Diversamente madri
C’è un istinto primordiale che ci rende umani, un istinto che ci accomuna agli animali, persino alle piante. È quel sentimento che ci spinge a prenderci cura di un altro essere umano, di farci carico della sua fragilità, delle sue paure, dei suoi sogni. Un sentimento che vorrei chiamare maternità, senza per questo caricarlo di alcun connotato di genere. Può essere attributo di donne e di uomini, di piccole comunità come di intere società. Ha poco a che fare con la fortuna di avere una famiglia propria, un compagno con cui condividere una vita. Certamente trascende e completa quel naturale desiderio di avere figli propri.
Negli anni ho imparato che la maternità non ha a che fare solo con la biologia, con l’atto del mettere al mondo un figlio. È una tensione e un sentire dell’anima.
Per questo dobbiamo cominciare a ragionare di maternità fuori dai soliti schemi e dalle solite convenzioni (mamma-papà-figli).

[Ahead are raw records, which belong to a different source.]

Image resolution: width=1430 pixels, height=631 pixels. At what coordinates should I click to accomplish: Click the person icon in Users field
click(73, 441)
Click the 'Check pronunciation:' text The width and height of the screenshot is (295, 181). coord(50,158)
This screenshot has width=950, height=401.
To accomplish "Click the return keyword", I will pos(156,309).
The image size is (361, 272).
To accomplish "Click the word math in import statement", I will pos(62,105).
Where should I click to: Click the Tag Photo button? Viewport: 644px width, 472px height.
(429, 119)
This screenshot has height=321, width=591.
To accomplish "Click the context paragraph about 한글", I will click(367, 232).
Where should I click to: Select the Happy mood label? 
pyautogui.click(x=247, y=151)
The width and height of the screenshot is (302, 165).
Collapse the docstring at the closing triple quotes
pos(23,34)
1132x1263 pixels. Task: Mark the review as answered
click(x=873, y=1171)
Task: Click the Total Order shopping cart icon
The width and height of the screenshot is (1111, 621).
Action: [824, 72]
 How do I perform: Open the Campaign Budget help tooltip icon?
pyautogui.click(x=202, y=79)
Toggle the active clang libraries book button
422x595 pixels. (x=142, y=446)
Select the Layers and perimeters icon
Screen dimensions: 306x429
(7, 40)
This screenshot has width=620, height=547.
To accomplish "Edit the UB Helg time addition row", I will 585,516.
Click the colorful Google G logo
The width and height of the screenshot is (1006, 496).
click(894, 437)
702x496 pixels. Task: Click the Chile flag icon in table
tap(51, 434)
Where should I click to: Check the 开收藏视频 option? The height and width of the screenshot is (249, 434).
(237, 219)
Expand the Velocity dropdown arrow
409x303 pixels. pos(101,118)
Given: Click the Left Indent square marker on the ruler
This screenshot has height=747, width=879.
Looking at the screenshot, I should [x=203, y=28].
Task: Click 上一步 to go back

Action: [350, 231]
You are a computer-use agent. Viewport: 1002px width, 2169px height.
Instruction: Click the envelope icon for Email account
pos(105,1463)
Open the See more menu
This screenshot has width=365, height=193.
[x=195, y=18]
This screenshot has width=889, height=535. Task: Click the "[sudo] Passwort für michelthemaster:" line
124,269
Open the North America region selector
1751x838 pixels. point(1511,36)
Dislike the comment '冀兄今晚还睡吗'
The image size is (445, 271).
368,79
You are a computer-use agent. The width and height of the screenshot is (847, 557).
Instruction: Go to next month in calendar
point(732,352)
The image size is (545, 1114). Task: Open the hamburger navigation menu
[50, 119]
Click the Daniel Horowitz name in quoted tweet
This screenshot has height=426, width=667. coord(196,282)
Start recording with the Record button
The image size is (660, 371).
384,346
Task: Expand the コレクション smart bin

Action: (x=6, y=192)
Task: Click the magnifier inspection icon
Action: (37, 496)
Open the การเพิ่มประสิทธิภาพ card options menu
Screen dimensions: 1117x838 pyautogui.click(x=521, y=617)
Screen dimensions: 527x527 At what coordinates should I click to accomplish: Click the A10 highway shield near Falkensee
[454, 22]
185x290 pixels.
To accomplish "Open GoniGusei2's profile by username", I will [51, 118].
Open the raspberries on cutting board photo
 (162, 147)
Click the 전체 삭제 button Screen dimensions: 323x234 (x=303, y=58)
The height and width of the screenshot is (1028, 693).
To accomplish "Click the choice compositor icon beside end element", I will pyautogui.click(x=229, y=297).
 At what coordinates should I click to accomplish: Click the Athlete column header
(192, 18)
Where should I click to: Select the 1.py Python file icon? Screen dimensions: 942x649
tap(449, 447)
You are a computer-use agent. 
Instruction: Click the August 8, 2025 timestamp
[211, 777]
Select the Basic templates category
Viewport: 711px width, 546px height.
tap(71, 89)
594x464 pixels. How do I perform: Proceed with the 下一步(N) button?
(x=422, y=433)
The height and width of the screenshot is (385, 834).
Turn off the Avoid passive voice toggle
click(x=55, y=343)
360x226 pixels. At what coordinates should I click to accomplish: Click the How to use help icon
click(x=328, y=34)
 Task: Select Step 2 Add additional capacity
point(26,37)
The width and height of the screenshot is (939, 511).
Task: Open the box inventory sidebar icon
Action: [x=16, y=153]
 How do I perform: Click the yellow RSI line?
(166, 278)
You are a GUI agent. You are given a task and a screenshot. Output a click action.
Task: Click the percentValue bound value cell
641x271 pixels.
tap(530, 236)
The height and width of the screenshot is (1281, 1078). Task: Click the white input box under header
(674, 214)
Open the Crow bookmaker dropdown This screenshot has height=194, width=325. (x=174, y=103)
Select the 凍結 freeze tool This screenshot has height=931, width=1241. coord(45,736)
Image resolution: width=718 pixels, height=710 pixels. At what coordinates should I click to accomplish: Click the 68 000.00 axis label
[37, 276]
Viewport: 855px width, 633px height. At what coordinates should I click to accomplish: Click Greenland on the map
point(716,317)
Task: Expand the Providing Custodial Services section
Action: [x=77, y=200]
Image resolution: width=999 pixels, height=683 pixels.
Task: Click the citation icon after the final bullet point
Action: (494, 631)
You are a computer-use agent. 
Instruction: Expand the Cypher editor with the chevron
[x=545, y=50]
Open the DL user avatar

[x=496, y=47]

La sterilità del nostro Paese – da tanti additata come un problema – non può essere cercata solo nelle culle vuote, nelle coppie senza un progetto, nelle maternità ritardate ad oltranza, nella ricerca del figlio ad ogni costo. La sterilità è un’aridità dell’animo che può entrare anche nelle nostre famiglie.
Il nostro Paese è oggi investito da un fenomeno che qui da noi non ha precedenti ma che è comune a tanti Paesi ricchi: l’arrivo di bambini e ragazzi che emigrano in solitudine, senza genitori né parenti.
Ne sono arrivati più di 16 mila solo nel 2016. Arrivano dall’Egitto, dal Ghambia, dalla Nigeria, dall’Eritrea.
Hanno compiuto un viaggio lungo e tormentato, talvolta sono sopravvissuti a pericoli, carcere, deserto, fame, violenze. Spesso hanno lasciato mamme e sorelle e fratelli e compagni di scuola. Sanno usare Internet, si orientano con facilità, sono consapevoli di cosa hanno lasciato, non sapevano cosa avrebbero trovato. Di sera hanno nostalgia di casa, del loro cibo, degli amici. Quando hanno gli incubi, sono soli, nessuno conosce le loro angosce più profonde. Hanno l’energia e la voglia di imparare dei ragazzi.
Non dovremmo più riuscire a dormire tranquilli nelle nostre case, nei nostri conventi, nelle nostre chiese. Hanno bisogno di casa, di protezione, di un telefono per chiamare la mamma, di letti dove dormire, di madri e padri temporanei, disposti a condividere qualcosa con loro. Non possiamo delegare la loro crescita alle istituzioni, alle cooperative, ai servizi sociali, pur necessari. C’è bisogno di un movimento collettivo di madri e di padri disposti a lasciarsi scomodare, pronti ad aggiungere un letto in casa, almeno per dei periodi, un piatto a cena, una bicicletta in partenza per una vacanza. Sono bambini, sono ragazzi, sono soli. Non ci diamo pace.